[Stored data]

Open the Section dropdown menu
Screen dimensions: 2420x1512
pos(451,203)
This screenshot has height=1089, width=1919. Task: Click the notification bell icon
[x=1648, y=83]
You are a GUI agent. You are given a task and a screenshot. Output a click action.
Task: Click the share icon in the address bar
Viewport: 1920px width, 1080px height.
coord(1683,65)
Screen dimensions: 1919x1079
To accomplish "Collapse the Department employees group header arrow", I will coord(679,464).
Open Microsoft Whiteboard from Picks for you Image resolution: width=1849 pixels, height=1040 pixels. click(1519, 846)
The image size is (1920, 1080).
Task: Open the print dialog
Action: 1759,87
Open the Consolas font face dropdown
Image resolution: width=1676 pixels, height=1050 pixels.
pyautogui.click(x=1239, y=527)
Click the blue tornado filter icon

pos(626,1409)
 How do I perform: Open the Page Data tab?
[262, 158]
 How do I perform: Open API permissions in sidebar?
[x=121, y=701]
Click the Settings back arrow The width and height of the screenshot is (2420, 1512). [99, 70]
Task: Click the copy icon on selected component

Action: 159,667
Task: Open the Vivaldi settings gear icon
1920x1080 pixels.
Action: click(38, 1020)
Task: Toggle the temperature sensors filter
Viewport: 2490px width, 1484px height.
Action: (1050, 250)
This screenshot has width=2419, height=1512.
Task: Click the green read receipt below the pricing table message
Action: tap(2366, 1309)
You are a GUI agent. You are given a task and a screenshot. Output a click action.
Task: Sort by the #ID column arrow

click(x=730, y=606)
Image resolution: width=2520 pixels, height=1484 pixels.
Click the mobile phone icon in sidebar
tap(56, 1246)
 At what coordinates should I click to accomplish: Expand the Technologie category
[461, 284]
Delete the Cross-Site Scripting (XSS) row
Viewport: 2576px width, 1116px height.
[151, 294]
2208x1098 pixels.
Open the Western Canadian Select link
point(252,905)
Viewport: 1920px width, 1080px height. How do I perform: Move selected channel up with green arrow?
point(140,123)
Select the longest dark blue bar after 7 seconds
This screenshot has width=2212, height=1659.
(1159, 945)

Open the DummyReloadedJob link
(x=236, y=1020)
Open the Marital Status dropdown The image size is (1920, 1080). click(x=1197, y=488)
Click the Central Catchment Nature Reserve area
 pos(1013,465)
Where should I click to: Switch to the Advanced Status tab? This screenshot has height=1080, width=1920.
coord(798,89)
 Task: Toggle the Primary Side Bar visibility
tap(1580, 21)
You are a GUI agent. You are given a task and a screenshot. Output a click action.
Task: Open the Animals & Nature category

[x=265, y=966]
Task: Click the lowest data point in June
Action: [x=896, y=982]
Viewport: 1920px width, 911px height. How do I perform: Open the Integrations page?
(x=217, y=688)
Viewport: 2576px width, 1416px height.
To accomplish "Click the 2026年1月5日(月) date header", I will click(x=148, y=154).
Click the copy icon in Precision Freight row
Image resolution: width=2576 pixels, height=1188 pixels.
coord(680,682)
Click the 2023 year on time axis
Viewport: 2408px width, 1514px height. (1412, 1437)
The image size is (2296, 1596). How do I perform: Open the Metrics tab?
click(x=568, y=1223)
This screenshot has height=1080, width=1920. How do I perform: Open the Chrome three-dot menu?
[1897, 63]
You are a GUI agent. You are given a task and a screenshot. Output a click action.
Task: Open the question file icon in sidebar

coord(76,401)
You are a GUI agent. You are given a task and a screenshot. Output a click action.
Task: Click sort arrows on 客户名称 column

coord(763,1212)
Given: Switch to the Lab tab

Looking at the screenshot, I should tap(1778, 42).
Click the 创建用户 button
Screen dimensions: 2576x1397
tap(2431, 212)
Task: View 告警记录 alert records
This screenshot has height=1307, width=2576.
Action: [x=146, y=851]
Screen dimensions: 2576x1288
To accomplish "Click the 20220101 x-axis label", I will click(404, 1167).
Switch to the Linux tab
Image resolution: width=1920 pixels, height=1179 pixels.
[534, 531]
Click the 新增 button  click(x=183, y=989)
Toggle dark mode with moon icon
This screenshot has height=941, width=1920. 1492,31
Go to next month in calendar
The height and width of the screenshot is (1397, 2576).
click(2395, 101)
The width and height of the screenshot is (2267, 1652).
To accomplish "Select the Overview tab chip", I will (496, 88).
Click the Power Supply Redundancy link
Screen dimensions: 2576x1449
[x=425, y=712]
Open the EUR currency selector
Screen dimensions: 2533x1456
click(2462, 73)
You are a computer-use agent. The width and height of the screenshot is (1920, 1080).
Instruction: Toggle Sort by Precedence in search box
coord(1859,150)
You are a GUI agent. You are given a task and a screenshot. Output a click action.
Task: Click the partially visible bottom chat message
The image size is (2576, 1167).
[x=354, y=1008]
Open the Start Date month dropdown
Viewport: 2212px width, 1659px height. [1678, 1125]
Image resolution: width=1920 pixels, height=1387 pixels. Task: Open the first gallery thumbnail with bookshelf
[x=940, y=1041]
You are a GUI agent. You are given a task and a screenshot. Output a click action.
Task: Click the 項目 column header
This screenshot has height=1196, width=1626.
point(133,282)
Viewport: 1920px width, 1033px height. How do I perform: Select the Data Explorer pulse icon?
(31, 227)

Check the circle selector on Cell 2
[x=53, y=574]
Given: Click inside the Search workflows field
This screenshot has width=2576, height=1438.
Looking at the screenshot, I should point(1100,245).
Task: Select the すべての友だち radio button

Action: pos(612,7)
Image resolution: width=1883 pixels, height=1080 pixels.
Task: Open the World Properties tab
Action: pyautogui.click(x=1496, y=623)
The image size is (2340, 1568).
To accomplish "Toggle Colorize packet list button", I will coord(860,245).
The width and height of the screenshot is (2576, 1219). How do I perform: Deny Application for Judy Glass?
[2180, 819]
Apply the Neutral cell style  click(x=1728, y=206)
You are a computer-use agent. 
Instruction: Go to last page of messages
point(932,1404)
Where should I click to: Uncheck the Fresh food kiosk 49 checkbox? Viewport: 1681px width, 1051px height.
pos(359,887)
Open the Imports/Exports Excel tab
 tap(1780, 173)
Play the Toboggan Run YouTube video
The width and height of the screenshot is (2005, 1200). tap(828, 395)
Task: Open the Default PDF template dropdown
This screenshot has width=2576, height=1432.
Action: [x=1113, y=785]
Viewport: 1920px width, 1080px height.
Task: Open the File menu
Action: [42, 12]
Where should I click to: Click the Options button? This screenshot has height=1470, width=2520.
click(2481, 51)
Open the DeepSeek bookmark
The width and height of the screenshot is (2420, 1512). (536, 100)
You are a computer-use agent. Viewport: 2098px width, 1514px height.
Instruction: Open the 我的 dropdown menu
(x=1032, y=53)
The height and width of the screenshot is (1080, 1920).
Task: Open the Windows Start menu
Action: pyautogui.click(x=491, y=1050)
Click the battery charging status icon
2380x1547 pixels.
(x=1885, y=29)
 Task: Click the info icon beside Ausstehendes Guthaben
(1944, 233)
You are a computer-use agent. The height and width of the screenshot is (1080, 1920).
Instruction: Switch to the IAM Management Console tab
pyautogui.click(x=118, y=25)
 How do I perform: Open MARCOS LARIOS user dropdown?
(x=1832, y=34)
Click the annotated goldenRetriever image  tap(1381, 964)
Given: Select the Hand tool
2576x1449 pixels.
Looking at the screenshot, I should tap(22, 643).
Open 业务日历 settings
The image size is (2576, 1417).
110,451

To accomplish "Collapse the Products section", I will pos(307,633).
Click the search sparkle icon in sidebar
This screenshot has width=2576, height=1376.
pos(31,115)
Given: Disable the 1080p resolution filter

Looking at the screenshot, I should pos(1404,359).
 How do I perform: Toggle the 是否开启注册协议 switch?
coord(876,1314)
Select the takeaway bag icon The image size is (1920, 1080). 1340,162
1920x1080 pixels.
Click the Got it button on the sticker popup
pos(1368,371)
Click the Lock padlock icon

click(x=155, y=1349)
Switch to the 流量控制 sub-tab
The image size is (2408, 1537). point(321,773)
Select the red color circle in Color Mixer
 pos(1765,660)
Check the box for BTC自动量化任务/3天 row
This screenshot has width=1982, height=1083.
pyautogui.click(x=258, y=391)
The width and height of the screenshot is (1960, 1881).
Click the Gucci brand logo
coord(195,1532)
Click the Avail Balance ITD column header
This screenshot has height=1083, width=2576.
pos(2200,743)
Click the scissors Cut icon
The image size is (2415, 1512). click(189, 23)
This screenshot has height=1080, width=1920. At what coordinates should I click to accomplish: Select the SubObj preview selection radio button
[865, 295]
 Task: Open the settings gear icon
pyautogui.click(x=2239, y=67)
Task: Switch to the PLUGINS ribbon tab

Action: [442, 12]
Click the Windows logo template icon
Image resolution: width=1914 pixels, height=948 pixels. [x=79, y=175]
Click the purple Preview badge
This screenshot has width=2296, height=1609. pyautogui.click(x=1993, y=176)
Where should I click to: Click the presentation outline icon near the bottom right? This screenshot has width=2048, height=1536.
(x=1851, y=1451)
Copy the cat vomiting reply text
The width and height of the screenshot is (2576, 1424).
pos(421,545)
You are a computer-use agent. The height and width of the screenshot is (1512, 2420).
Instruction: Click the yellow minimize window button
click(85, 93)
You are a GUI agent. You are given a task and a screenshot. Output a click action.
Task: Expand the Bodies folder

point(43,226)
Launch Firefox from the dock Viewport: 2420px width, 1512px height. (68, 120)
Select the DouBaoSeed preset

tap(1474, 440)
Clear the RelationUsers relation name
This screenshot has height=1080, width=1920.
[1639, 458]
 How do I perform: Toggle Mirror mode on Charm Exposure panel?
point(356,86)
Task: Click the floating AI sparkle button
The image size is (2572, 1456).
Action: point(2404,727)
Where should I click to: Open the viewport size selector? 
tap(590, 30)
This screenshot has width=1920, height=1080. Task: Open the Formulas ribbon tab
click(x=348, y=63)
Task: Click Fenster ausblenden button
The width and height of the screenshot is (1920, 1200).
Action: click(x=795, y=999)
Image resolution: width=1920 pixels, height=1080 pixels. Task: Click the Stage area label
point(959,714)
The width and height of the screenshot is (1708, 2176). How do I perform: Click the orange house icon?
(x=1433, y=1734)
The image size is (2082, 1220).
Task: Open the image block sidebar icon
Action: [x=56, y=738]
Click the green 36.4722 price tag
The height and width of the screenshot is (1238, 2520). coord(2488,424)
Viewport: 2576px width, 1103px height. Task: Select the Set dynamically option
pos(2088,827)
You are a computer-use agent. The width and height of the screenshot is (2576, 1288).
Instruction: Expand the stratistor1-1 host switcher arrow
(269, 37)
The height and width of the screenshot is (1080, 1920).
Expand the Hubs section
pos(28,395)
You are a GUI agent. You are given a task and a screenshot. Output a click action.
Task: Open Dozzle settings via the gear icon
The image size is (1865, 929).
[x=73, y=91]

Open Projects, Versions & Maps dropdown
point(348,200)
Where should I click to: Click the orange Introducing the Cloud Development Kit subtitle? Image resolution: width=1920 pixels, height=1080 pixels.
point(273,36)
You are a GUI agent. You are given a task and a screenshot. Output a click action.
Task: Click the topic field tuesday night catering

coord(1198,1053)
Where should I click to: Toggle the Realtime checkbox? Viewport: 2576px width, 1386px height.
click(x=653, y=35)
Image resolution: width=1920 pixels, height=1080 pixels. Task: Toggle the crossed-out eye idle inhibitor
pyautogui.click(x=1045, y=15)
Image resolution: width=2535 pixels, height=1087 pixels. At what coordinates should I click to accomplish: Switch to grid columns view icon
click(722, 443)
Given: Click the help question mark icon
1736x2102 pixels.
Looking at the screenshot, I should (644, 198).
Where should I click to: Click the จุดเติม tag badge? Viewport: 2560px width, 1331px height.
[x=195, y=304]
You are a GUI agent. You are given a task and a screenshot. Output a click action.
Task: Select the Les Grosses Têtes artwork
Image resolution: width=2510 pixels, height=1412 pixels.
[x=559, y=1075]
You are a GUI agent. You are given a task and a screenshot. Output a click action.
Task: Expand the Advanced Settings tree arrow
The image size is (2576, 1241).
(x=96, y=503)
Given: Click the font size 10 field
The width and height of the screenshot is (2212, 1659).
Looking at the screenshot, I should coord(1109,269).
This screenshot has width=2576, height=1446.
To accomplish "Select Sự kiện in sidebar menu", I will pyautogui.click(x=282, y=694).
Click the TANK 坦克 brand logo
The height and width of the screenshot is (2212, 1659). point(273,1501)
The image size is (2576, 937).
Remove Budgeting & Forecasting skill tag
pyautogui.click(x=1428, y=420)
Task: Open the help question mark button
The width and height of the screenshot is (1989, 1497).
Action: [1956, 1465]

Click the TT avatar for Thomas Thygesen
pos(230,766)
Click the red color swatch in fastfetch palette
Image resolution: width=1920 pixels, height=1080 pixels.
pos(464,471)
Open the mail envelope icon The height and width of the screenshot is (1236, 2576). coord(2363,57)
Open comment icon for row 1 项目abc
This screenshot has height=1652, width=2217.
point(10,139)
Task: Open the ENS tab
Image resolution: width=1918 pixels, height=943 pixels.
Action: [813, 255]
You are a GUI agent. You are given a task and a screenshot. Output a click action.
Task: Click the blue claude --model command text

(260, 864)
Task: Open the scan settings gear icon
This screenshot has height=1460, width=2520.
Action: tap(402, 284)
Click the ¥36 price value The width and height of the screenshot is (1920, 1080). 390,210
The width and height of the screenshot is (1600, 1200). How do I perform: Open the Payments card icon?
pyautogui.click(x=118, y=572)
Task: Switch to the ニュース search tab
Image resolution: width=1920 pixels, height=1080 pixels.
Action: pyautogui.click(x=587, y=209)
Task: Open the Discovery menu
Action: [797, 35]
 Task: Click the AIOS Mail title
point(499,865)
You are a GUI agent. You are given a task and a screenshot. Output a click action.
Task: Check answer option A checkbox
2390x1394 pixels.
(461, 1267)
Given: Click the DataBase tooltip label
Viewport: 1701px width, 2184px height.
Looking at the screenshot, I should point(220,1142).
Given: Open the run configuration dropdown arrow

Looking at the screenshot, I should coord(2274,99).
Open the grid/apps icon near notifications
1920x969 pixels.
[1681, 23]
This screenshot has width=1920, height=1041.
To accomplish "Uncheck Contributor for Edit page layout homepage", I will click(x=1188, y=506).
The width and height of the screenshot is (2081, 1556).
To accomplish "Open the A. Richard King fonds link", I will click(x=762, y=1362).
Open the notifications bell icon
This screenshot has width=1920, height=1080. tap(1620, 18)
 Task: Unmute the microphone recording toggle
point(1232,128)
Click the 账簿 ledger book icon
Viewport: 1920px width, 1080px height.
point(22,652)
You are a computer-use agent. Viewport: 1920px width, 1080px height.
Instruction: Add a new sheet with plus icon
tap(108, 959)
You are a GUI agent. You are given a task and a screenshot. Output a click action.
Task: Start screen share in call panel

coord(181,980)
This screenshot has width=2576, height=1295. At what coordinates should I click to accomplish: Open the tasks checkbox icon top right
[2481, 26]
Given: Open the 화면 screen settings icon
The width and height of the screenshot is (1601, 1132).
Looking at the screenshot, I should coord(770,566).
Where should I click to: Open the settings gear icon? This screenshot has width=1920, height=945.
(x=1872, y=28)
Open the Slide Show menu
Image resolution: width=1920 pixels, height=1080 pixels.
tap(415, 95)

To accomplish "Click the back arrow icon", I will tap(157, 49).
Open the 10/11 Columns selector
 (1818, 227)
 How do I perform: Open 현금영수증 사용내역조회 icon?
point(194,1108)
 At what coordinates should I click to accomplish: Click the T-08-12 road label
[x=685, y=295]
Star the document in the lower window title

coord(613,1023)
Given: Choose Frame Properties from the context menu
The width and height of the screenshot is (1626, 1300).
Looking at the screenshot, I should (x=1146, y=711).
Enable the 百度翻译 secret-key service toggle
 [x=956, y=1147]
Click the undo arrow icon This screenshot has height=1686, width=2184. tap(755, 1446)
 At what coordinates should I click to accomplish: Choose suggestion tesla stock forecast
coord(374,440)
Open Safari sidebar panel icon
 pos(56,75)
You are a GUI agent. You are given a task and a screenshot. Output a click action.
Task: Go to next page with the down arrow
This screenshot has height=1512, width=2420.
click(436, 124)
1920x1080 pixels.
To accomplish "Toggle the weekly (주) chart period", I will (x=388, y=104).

What you have to do: Find the lines above that contain the word "font" and copy each one.

Output for this exercise:
Open the Consolas font face dropdown
Given: Click the font size 10 field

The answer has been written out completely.